Monday, January 30, 2017

Compaction stalls: something to make better in RocksDB


In previous results that I shared for the insert benchmark it was obvious that MyRocks throughput is steady when the workload transitions from in-memory to IO-bound. The reason is that non-unique secondary index maintenance is read-free for MyRocks so there are no stalls for storage reads of secondary index pages. Even with the change buffer, InnoDB eventually is slowed by storage reads and by page writeback.

It was less obvious that MyRocks has more variance on both the in-memory and IO-bound insert benchmark tests. I try to be fair when explaining storage engine performance so I provide a few more details here and results for InnoDB in MySQL 5.7.10 & 5.6.26 along with MyRocks from our fork of MySQL 5.6. The binlog was enabled for all tests, fsync-on-commit was disabled and 16 clients inserted 500m or 2b rows into 16 tables in PK order. Each table has 3 secondary indexes. For MyRocks I made one configuration change from the earlier result. I changed level0_slowdown_writes_trigger from 10 to 20 to reduce compaction stalls. This has a potential bad side effect of making queries slower, but this test was insert-only.

For both graphs the y-axis is the average insert rate per 5-second interval and the x-axis is the interval number. I used mstat to collect the data.

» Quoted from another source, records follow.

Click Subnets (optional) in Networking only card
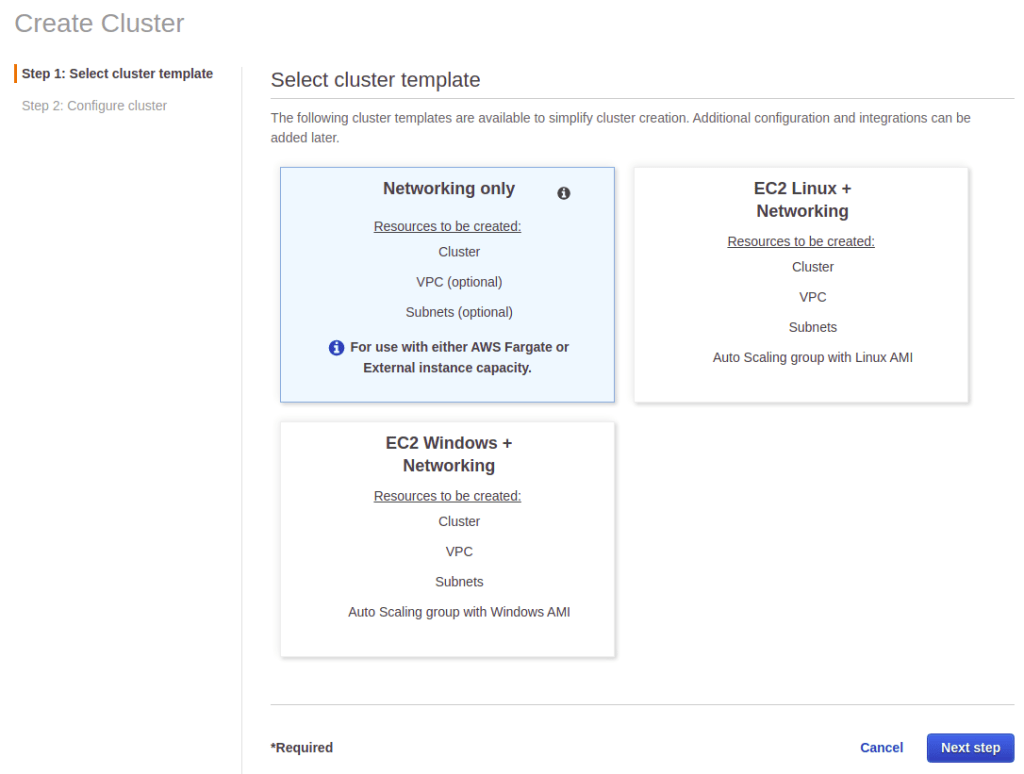Viewport: 1024px width, 774px height. pyautogui.click(x=459, y=312)
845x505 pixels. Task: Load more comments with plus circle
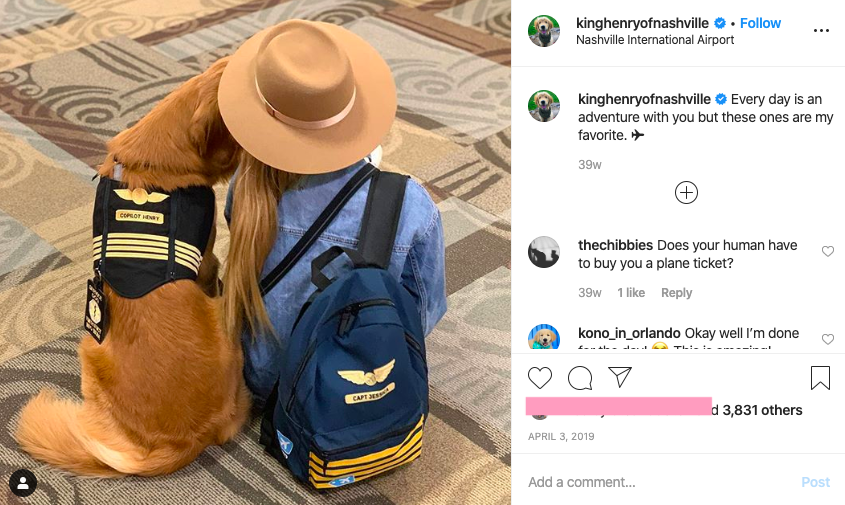[686, 192]
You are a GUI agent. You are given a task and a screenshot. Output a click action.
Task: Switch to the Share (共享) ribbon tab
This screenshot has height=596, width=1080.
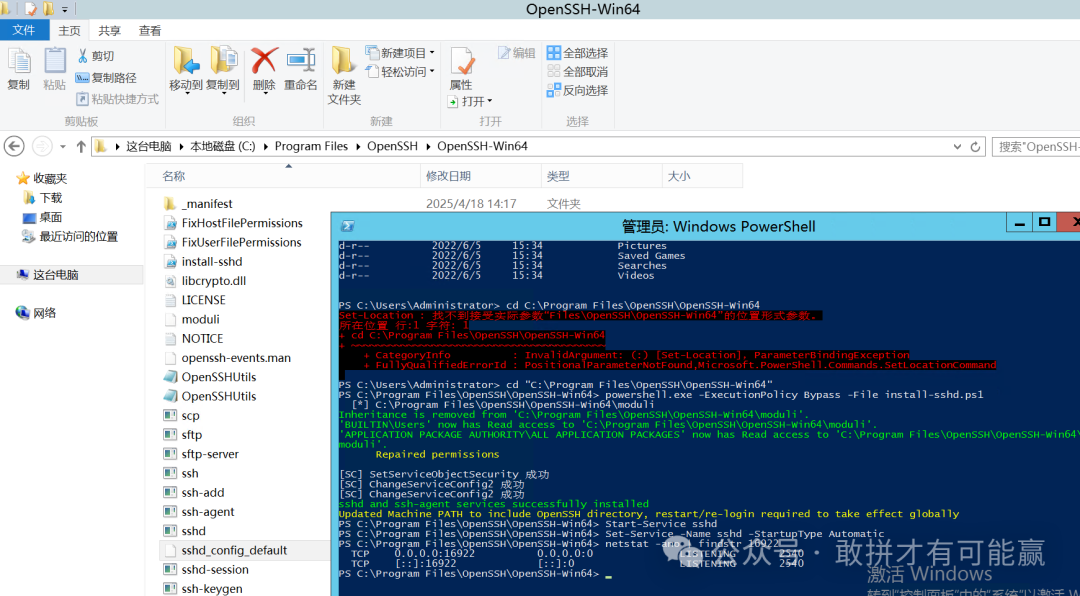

The goal is to match InnoDB in MySQL 5.7 in quality of service while providing much better throughput. We have some work to do. On the bright side, this is an opportunity for someone to make RocksDB better.

In-memory

The first graph is for the in-memory workload where all data is cached by the storage engine, nothing is read from storage, but many storage writes are done to persist the changes. InnoDB with MySQL 5.7 is much faster than with 5.6. It also has the least variance. MyRocks has the most variance and that is largely from compaction stalls when there are too many files in level 0 of the LSM tree.


IO-bound

The second graph is for the IO-bound workload. The graph ends first for MyRocks because it sustains the highest average insert rate. But it also has a thick line because of variance. InnoDB from MySQL 5.6 also has a lot of variance.

Monday, January 23, 2017

The value of write efficiency for the insert benchmark

I shared results last week for the insert benchmark. The test server for that result had fast SSD courtesy of several NVMe NAND flash devices. I repeated tests on a server with slower SSD and the results are interesting. Regardless of the storage device, MyRocks did better when the database was larger than RAM and InnoDB 5.7.10 did better when the database fit in RAM. But the difference between MyRocks and InnoDB 5.7.10 for the in memory workload is much smaller on slow SSD than it is on fast SSD. It is always risky to ignore the context from benchmark results and the important context here is the performance of the storage device.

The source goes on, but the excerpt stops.